◆ Work required
Reproduce the rows below without any change, starting with the line that contains "Given: Open Mensagens from the dropdown menu" and going on through the line that contains "tap(185, 765)".

-------- Given data

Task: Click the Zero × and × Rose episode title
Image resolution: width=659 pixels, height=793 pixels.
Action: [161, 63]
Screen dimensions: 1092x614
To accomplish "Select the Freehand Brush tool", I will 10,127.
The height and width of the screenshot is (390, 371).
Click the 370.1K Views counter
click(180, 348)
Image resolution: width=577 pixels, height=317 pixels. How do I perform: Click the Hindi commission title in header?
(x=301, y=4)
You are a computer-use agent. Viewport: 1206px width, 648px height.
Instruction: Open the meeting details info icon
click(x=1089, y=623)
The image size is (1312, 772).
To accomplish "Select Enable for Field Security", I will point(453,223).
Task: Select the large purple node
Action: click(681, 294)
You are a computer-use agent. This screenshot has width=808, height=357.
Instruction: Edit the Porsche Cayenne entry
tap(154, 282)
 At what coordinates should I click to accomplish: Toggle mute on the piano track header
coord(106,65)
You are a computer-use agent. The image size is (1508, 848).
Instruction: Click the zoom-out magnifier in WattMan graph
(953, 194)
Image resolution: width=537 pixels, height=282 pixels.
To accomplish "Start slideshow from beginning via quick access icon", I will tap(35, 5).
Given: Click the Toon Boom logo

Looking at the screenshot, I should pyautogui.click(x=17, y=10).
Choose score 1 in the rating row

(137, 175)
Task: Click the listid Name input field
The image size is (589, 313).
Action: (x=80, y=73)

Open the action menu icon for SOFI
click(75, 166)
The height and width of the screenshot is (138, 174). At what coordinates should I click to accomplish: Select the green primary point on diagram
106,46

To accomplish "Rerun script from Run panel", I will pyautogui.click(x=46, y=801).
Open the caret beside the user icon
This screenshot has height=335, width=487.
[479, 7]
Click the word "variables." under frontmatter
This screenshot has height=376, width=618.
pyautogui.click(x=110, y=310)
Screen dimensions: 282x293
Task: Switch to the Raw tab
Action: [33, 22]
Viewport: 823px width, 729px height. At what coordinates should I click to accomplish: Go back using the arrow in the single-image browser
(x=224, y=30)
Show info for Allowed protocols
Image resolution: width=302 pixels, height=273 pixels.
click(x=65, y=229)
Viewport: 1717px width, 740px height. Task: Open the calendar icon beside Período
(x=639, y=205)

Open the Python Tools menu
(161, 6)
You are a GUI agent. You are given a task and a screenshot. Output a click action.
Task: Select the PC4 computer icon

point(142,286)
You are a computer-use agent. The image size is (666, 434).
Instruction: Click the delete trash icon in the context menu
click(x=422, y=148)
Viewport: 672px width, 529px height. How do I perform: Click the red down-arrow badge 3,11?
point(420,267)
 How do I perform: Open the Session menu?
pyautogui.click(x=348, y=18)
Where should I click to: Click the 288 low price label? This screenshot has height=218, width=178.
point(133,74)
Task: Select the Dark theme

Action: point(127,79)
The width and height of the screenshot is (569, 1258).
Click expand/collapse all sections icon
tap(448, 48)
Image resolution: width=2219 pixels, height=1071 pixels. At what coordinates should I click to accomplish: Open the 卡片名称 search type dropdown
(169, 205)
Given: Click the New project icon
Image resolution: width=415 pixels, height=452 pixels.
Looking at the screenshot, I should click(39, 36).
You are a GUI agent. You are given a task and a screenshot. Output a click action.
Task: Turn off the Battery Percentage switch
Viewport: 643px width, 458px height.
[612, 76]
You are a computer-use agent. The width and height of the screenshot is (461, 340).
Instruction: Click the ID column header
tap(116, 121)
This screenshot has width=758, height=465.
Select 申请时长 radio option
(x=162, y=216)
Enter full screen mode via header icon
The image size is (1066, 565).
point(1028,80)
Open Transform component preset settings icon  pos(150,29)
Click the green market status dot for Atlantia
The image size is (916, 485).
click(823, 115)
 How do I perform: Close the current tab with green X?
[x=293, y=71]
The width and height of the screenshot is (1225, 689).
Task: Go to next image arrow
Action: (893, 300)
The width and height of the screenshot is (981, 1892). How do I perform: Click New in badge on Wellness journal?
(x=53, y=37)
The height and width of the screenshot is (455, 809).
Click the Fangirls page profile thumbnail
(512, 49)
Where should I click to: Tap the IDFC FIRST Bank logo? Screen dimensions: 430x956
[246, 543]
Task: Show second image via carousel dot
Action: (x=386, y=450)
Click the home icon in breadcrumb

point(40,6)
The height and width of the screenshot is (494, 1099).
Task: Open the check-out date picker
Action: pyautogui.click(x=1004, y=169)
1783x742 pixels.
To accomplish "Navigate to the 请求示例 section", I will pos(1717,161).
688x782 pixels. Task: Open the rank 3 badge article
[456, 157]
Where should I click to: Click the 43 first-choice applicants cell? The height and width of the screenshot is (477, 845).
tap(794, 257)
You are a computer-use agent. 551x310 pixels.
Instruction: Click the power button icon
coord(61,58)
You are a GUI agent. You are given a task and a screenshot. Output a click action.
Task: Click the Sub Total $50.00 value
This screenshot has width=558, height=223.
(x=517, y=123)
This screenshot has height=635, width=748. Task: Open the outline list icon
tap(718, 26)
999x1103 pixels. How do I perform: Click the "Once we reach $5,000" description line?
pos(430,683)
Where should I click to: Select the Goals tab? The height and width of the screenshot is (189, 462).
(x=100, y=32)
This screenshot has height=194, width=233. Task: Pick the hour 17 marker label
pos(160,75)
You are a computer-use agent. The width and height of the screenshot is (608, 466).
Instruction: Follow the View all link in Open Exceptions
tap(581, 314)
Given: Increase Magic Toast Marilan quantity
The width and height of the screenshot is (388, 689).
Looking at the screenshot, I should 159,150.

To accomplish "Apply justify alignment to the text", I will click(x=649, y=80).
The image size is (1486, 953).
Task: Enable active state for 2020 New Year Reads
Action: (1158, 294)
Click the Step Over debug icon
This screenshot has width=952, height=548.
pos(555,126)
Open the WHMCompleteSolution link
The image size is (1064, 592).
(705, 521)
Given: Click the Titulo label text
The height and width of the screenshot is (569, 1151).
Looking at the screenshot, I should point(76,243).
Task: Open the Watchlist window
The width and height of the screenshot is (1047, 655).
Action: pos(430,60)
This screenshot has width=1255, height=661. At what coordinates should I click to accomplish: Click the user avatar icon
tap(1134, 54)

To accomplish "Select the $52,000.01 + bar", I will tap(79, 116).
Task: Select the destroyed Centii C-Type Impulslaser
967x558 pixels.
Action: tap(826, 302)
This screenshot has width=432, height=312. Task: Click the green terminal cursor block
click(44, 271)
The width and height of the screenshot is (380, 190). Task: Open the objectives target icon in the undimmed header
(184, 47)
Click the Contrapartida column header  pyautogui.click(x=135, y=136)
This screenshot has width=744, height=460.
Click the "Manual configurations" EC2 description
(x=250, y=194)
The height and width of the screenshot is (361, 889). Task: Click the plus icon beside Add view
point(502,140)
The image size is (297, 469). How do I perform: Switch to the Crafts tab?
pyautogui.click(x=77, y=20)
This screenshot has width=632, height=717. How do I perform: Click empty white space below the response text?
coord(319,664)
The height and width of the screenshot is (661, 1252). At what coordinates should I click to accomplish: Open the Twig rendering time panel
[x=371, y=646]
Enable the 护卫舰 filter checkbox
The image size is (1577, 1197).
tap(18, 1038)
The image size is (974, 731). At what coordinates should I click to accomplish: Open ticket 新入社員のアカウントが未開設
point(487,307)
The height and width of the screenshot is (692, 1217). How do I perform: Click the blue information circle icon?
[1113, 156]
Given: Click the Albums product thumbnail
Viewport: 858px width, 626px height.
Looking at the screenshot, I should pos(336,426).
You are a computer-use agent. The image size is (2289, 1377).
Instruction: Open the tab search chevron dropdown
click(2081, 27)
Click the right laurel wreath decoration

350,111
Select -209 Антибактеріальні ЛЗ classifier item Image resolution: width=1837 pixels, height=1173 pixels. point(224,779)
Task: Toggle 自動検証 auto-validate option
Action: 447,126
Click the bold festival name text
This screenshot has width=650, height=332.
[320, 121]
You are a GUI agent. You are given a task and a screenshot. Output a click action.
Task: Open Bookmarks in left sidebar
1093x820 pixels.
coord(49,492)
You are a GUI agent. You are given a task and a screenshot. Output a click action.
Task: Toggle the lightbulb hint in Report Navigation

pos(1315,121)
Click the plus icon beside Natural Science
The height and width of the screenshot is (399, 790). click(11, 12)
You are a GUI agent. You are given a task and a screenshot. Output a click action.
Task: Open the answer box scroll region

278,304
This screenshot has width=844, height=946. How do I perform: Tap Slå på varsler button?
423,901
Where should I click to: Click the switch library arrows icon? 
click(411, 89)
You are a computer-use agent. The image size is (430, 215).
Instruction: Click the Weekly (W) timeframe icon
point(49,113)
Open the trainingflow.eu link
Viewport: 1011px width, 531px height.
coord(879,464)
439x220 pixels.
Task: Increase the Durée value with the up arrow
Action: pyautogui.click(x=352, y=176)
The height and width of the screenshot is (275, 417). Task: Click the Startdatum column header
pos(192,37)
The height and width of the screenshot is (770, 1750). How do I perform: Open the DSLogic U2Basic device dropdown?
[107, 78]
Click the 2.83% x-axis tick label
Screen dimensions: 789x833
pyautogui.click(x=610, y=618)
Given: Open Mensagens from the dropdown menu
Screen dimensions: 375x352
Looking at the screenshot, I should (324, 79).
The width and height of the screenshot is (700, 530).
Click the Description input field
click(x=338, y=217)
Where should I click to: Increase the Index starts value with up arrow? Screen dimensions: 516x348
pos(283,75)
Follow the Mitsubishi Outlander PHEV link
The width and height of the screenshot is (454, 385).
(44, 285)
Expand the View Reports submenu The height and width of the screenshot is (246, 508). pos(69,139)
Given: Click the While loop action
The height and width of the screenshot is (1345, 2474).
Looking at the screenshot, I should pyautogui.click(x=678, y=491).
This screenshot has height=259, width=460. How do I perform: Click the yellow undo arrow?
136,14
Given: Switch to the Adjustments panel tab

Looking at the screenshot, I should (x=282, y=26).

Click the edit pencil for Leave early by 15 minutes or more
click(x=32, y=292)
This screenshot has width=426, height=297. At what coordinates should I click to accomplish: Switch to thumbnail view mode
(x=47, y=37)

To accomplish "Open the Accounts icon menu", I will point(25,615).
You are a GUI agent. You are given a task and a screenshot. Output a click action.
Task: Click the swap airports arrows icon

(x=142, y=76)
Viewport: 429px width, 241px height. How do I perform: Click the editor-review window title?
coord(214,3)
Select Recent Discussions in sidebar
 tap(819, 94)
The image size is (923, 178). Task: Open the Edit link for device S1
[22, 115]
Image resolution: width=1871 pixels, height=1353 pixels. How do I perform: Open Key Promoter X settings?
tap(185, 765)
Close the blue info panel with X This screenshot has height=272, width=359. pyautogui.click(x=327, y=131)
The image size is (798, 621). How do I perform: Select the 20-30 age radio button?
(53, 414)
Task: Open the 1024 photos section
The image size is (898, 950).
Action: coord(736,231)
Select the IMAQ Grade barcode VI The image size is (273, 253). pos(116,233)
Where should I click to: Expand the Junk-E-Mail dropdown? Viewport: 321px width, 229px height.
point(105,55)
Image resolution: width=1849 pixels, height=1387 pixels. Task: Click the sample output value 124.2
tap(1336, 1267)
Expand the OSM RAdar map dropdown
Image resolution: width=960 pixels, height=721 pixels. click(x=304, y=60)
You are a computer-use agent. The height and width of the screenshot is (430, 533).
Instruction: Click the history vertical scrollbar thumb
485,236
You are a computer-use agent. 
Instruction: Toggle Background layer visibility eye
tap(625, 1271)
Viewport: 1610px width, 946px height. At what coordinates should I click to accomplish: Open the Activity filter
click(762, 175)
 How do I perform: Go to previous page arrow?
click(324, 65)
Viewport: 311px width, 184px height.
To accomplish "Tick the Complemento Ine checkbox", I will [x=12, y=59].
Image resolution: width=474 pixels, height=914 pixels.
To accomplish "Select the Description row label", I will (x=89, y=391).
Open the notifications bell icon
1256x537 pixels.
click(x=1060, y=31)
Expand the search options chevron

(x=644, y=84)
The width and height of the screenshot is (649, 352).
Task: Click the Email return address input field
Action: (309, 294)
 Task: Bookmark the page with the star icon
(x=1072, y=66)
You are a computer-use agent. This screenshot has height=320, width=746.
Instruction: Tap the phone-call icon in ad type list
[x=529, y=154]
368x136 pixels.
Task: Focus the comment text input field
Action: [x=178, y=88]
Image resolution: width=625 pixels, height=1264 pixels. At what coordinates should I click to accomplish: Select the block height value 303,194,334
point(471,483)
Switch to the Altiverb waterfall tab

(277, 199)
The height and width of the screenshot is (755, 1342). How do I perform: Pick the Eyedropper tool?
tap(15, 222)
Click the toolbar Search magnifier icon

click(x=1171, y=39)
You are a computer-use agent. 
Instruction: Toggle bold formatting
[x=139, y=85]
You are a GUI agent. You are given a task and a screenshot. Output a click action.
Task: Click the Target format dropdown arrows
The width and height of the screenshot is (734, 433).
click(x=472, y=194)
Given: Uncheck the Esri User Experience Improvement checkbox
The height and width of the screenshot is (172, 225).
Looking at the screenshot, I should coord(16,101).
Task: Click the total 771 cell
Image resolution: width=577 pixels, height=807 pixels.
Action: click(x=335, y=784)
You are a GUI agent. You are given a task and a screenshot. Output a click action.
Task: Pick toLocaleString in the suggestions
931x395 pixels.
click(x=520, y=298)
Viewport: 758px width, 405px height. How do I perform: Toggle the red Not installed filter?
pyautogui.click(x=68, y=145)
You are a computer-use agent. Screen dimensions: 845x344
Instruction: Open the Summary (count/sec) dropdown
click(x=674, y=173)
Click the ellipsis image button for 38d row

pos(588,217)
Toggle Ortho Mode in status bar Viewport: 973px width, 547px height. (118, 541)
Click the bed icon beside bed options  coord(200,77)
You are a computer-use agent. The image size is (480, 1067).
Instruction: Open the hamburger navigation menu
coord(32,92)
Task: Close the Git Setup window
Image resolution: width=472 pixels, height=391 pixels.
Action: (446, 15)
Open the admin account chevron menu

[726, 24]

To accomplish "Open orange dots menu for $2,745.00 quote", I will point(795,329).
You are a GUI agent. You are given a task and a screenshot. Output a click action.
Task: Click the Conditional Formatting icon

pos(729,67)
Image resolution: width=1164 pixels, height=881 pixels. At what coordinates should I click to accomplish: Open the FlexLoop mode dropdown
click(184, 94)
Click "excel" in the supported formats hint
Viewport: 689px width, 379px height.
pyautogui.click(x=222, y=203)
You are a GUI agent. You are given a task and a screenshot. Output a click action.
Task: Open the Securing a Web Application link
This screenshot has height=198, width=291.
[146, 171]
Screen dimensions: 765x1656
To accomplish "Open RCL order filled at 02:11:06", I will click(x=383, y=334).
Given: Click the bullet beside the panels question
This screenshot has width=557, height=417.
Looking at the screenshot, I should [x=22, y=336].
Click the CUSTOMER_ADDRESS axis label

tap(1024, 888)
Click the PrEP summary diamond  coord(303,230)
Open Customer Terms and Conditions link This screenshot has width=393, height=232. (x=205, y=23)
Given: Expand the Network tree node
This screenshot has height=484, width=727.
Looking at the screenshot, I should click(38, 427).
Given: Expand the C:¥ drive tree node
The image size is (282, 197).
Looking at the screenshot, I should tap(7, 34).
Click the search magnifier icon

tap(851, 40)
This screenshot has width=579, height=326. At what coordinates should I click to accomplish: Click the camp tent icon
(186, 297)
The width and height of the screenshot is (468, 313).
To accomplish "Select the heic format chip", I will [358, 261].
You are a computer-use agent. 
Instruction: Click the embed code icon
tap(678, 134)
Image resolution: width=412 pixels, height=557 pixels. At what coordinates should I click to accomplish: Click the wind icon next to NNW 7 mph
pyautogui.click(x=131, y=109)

----------------

◆ Expected output
Given: Open Mensagens from the dropdown menu
Screen dimensions: 375x352
Looking at the screenshot, I should (324, 79).
The width and height of the screenshot is (700, 530).
Click the Description input field
click(x=338, y=217)
Where should I click to: Increase the Index starts value with up arrow? Screen dimensions: 516x348
pos(283,75)
Follow the Mitsubishi Outlander PHEV link
The width and height of the screenshot is (454, 385).
(44, 285)
Expand the View Reports submenu The height and width of the screenshot is (246, 508). pos(69,139)
Given: Click the While loop action
The height and width of the screenshot is (1345, 2474).
Looking at the screenshot, I should pyautogui.click(x=678, y=491).
This screenshot has height=259, width=460. How do I perform: Click the yellow undo arrow?
136,14
Given: Switch to the Adjustments panel tab

Looking at the screenshot, I should (x=282, y=26).

Click the edit pencil for Leave early by 15 minutes or more
click(x=32, y=292)
This screenshot has width=426, height=297. At what coordinates should I click to accomplish: Switch to thumbnail view mode
(x=47, y=37)

To accomplish "Open the Accounts icon menu", I will point(25,615).
You are a GUI agent. You are given a task and a screenshot. Output a click action.
Task: Click the swap airports arrows icon

(x=142, y=76)
Viewport: 429px width, 241px height. How do I perform: Click the editor-review window title?
coord(214,3)
Select Recent Discussions in sidebar
 tap(819, 94)
The image size is (923, 178). Task: Open the Edit link for device S1
[22, 115]
Image resolution: width=1871 pixels, height=1353 pixels. How do I perform: Open Key Promoter X settings?
tap(185, 765)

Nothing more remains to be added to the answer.